この「FE 50-150mm F2 GM」を2名のフォトグラファーに使ってもらい、その感触を聞いてみた。
撮影ジャンルはポートレート。明るい単焦点レンズを使うイメージのポートレート撮影で、「FE 50-150mm F2 GM」に対し、2人にどのような印象をいただいたのだろうか。
魚住誠一
愛知県生まれ。名古屋学院大学商学部卒。バンドマンとカメラマンの2足の草鞋を履く。主にポートレートを中心に雑誌、web、広告、写真展で作品を発表。月刊カメラマン表紙を6年担当。合同展であるポートレート専科を主催。現在、新しい写真表現を模索中。オーディオオタク。
川辺優紀子
大学卒業後上京し、モデル・タレントとして活動。
写真家高桑正義氏に師事し、2019年に独立。
ロケーションやスタジオライティングを用いての人物撮影・ワークショップ講師に加え、日常や旅先のスナップをライフワークとしている。
現在はモデルと写真家の二本柱で、精力的に活動中。
モデルならではの視点で撮影するポートレートは、撮られるのが苦手な方からも定評がある。
ポートレートにズームレンズ? の意外性
——本題に入る前にお聞きします。お2人がポートレート撮影で良く使用するレンズは?
魚住誠一(以下、魚住): 基本的には単焦点レンズが好きです。屋内や夕方など、薄暗いところで撮ることがあるため、F1.4の明るさは撮影の自由度につながります。ズームレンズだとどうしても諦める場合がありますから。もっとも最近はズームレンズの「FE 28-70mm F2 GM」ばかり使ってますけどね(笑)

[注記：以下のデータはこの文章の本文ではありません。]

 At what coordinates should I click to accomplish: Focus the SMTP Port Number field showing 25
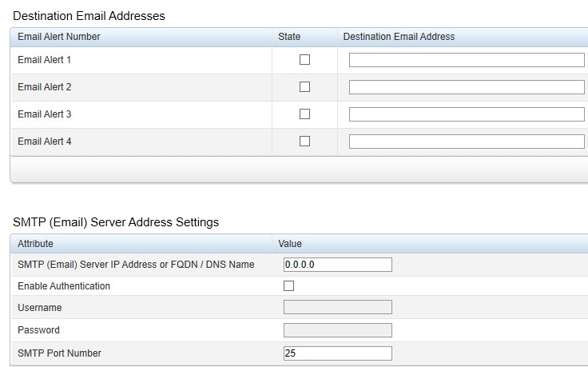338,353
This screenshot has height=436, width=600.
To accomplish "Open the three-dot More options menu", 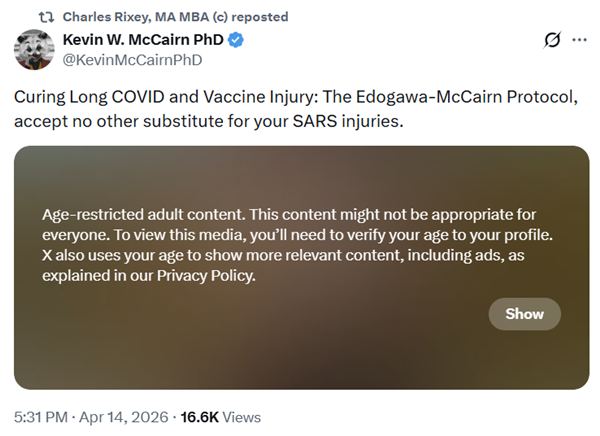I will pos(579,41).
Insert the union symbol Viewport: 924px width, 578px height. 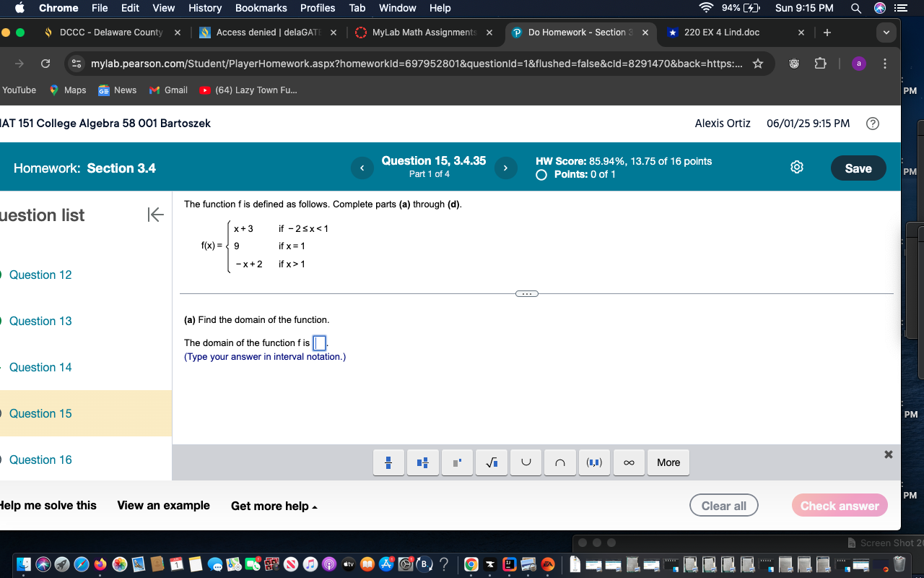tap(526, 462)
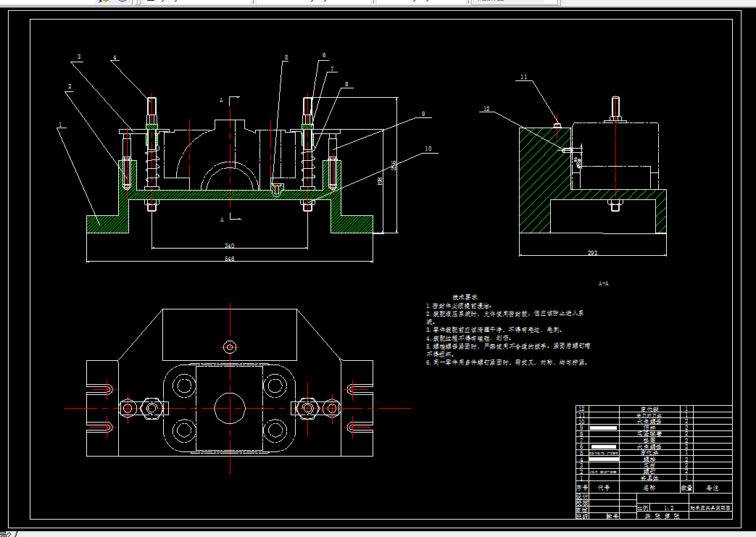Click the center circle in plan view

click(x=230, y=408)
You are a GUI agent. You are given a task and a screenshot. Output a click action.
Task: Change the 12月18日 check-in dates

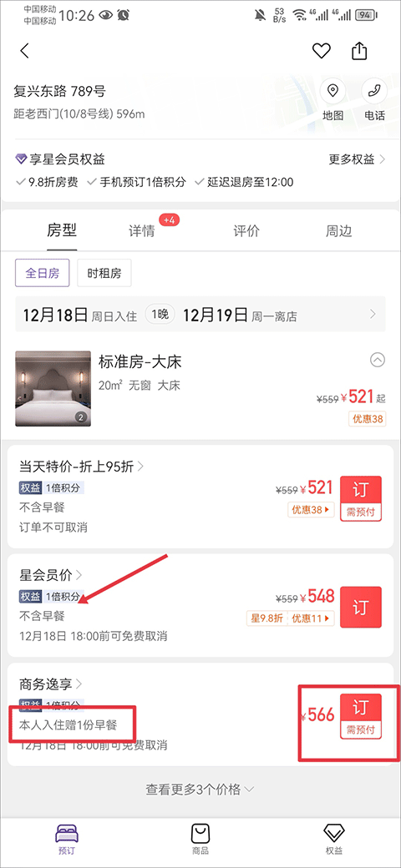click(x=200, y=315)
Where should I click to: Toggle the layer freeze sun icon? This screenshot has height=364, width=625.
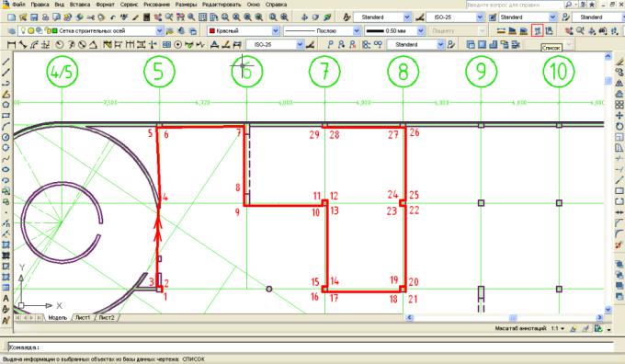click(x=30, y=30)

川辺優紀子(以下、川辺): 私は「Sonnar T* FE 55mm F1.8 ZA」ばかり使っています。小さくて軽い上に、描写と立体感の組み合わせが気に入っています。私も単焦点レンズで撮るのが好きで、食わず嫌いというか、ズームレンズはなんとなく避けていました。
——今回使っていただいた「FE 50-150mm F2 GM」ですが、開放F値2ということもあり、フィルター径95mm、質量約1,340g(三脚座除く)とヘビー級のレンズです。大きさ・重さが気になることはありましたか?
魚住: 確かに重いレンズなのですが、ボディとのバランスは悪くないですね。僕の中では重さ的にFE 70-200mm F2.8クラスのレンズが上限で、あれ以上重くなると持てない。「FE 50-150mm F2 GM」はその範囲内に収まっていると思います。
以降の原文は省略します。